Lagrange Multiplier method

The Lagrange multiplier method is used to find the extremum of the condition, there are two kinds of extremum problem, one is to find the extremum of the function at the given interval, and the independent variable

No other requirement, this extremum is called unconditional extremum . Second, there are some additional constraints on the independent variables under the limit of the extremum, called

conditional extremum . For example, given an ellipsoid

The maximum volume of the inner box of the ellipsoid is obtained. This problem is actually the conditional extremum problem, that is, the condition

The maximum value to be asked.

Of course, this problem can be eliminated according to the conditions, and then brought into the unconditional extremum problem to deal with. But sometimes it does.

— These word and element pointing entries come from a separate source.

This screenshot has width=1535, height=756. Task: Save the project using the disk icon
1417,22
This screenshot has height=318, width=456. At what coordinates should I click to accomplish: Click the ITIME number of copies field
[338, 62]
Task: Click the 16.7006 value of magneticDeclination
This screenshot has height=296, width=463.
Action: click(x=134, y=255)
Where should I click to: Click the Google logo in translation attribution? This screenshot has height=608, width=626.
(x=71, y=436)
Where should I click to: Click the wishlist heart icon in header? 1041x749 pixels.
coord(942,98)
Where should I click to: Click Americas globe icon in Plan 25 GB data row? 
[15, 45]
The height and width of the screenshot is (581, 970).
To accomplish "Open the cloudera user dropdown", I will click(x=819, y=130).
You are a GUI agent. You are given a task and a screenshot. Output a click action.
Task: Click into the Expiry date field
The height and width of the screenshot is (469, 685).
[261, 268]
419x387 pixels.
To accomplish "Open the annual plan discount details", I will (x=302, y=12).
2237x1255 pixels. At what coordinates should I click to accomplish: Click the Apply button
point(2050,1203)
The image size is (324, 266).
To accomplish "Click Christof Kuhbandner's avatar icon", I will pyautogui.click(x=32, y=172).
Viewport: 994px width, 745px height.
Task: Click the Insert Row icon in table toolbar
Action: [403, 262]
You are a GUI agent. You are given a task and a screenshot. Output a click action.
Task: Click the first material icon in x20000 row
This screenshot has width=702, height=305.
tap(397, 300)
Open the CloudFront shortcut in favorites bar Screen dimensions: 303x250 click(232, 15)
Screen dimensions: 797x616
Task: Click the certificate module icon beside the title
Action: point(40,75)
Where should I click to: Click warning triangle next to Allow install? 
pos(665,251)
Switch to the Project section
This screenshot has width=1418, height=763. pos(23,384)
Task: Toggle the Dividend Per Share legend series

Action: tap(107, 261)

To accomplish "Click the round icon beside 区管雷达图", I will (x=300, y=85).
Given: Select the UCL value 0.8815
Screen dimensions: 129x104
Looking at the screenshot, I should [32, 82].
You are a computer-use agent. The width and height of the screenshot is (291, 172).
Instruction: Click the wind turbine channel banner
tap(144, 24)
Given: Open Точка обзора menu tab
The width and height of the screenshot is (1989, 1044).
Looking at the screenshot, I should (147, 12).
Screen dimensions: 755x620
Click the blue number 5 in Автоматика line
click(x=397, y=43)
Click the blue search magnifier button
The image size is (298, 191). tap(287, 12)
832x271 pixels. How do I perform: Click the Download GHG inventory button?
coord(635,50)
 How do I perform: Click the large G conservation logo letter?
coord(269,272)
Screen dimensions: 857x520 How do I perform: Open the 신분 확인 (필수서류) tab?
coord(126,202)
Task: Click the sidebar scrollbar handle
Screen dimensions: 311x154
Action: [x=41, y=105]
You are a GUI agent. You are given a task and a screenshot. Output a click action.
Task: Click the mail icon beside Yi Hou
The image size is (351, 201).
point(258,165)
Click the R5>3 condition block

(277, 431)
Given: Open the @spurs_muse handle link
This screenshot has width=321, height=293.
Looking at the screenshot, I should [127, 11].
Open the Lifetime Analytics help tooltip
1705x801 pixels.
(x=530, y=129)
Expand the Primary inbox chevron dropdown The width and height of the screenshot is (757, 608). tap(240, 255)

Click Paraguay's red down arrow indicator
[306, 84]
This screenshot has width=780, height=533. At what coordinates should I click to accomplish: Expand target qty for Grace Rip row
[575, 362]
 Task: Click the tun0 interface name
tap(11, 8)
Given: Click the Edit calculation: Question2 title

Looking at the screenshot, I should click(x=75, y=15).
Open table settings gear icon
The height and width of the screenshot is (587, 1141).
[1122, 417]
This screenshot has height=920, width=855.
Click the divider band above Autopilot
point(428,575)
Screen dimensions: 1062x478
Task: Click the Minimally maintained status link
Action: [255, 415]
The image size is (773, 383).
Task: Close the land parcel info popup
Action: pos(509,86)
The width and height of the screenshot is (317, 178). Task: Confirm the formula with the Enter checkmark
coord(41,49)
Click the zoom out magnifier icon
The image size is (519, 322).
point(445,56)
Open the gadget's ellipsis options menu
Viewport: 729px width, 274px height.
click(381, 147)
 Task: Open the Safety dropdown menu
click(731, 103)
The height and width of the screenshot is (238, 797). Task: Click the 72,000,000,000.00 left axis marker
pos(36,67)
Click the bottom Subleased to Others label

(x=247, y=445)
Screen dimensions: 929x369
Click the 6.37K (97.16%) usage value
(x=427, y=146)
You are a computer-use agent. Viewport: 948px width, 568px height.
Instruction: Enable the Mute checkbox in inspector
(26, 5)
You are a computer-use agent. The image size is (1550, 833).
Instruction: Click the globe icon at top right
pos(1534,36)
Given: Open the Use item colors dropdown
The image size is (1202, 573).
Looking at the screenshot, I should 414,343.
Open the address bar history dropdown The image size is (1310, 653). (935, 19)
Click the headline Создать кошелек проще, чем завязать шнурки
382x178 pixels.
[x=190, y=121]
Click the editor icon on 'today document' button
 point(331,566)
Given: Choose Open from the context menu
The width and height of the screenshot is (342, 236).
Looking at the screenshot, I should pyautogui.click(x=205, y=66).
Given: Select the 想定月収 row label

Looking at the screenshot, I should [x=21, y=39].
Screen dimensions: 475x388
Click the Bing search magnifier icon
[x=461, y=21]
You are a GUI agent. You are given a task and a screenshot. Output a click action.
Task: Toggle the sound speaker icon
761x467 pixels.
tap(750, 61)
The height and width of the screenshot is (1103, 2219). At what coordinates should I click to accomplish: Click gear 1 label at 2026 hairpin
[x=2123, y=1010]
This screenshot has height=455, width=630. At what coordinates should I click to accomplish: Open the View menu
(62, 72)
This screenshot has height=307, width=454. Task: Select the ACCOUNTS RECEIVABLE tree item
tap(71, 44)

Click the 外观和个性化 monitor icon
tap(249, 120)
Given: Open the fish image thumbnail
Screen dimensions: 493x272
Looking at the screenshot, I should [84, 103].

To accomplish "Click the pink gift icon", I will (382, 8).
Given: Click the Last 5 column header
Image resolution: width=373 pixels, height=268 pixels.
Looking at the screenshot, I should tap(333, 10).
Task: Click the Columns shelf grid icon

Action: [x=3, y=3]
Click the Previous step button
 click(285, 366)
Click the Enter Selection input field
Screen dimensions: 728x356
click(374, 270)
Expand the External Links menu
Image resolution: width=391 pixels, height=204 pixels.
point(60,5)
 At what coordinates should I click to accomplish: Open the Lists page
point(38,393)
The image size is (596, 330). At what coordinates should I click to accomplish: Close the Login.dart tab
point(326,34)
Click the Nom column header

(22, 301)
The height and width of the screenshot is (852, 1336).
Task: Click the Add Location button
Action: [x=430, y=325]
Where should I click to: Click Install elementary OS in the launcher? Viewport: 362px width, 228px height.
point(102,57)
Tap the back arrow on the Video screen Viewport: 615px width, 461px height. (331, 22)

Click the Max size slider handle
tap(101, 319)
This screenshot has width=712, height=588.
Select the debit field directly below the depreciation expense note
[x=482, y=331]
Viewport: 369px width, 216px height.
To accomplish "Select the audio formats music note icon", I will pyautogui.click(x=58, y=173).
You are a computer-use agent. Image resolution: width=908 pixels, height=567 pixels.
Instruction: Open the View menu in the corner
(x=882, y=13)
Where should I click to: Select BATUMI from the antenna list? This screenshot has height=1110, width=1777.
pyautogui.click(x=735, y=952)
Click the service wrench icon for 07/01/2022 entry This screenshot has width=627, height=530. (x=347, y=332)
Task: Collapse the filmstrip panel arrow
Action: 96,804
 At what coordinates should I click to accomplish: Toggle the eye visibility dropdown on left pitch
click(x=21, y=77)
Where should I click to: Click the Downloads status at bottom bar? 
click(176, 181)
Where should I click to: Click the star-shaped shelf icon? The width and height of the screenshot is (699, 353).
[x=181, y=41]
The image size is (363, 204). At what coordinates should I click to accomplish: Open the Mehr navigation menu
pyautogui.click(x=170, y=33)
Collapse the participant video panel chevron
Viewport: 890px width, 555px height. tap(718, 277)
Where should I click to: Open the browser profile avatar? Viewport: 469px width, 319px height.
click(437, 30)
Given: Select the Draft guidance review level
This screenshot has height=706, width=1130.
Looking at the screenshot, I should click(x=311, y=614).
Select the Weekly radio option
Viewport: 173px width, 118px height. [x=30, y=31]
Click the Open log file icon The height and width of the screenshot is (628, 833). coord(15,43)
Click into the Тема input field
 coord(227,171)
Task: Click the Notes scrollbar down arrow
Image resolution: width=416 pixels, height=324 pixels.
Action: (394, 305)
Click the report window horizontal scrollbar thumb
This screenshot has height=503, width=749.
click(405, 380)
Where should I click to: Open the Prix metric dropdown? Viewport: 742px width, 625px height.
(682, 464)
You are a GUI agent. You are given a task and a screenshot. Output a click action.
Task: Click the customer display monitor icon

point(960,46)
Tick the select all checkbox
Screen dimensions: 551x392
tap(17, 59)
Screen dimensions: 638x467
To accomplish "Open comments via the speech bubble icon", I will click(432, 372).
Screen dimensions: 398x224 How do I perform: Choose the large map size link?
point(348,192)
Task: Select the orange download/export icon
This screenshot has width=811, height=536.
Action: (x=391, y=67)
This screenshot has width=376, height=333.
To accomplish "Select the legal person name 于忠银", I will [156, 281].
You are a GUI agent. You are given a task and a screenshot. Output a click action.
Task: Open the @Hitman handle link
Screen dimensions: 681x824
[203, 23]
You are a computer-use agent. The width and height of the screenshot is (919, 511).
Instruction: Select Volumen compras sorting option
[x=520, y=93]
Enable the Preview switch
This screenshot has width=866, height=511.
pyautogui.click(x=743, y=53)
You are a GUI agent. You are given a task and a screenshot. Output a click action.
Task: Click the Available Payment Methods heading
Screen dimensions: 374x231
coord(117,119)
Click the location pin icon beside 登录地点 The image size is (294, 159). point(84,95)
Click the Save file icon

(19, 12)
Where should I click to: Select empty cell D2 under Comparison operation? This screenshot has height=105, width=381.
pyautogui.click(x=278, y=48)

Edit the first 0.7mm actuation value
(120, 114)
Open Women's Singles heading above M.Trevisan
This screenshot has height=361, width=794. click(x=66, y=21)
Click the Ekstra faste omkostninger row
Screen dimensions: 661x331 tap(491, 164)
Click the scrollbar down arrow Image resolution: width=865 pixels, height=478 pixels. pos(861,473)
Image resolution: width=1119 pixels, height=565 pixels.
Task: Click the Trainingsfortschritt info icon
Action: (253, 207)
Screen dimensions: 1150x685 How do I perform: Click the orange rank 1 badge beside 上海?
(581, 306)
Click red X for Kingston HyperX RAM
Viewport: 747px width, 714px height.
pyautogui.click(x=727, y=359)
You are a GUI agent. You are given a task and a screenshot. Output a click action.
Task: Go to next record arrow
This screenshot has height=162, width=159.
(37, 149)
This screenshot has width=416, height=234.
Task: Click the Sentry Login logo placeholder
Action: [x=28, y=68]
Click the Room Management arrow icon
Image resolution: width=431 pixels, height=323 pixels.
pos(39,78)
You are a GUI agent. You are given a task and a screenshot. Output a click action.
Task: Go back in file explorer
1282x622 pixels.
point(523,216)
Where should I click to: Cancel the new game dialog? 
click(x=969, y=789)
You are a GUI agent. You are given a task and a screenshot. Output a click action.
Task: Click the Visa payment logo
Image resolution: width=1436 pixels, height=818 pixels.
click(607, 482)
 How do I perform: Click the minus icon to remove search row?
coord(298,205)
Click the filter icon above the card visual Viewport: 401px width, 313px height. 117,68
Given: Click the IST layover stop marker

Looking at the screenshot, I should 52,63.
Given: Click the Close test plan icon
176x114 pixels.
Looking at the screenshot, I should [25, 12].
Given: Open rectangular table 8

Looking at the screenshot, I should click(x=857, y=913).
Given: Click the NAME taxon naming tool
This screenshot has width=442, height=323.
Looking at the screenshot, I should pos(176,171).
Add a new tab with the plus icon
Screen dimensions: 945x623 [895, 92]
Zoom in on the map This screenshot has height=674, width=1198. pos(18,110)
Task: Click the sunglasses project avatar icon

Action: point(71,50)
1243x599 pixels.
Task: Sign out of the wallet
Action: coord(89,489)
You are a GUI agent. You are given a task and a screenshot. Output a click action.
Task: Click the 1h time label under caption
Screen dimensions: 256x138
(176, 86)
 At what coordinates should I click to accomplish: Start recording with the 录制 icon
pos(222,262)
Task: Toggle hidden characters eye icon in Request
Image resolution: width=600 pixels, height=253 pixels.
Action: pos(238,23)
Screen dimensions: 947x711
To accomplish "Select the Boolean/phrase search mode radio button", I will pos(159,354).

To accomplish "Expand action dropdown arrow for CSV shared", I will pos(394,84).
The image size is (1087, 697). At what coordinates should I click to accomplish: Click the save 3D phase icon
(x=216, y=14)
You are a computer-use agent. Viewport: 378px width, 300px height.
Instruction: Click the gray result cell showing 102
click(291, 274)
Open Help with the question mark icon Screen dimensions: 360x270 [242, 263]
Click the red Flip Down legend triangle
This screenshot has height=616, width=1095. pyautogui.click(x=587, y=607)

Very difficult, even can not do, this time need to use Lagrange multiplier method . Described below

The conditional extremum that satisfies the function can be transformed into a function.

The unconditional extremum problem. If it is the standing point of the function, it is the suspect point of the conditional extremum.

Back to the above topic, the problem is transformed into a question by Lagrange multiplier method

To obtain a biased derivative

The first three equations are obtained and brought into the solution of the fourth equation.

The maximum volume to be brought into the solution is

The Lagrange multiplier method can also be applied to the conditional extremum problem of general multivariate function under many additional conditions. For example

Title: Find the nearest point and furthest point of the intersection of the rotating parabolic surface and the plane to the origin of the coordinates.

Analysis: set, make all

The partial derivative is zero and gets

                    

The solution was two suspects, respectively.

Because

            

So, the closest point to the origin is that the farthest point is.

title: The maximum entropy of discrete distributions is obtained.

Analysis: because the entropy of the discrete distribution is expressed as follows

    

And the constraint is

the maximum value of the function is required, according to the Lagrange multiplier method ,

For all the partial derivative, get

Calculate the differential of this equation and get

It means that all are equal, and the final solution is

    

Therefore, the maximum entropy value can be obtained by using uniform distribution .

Solving the extremum problem with multivariate function

Contact Us

The content source of this page is from Internet, which doesn't represent Alibaba Cloud's opinion; products and services mentioned on that page don't have any relationship with Alibaba Cloud. If the content of the page makes you feel confusing, please write us an email, we will handle the problem within 5 days after receiving your email.

If you find any instances of plagiarism from the community, please send an email to: info-contact@alibabacloud.com and provide relevant evidence. A staff member will contact you within 5 working days.

A Free Trial That Lets You Build Big!

Start building with 50+ products and up to 12 months usage for Elastic Compute Service

  • Sales Support

    1 on 1 presale consultation

  • After-Sales Support

    24/7 Technical Support 6 Free Tickets per Quarter Faster Response

  • Alibaba Cloud offers highly flexible support services tailored to meet your exact needs.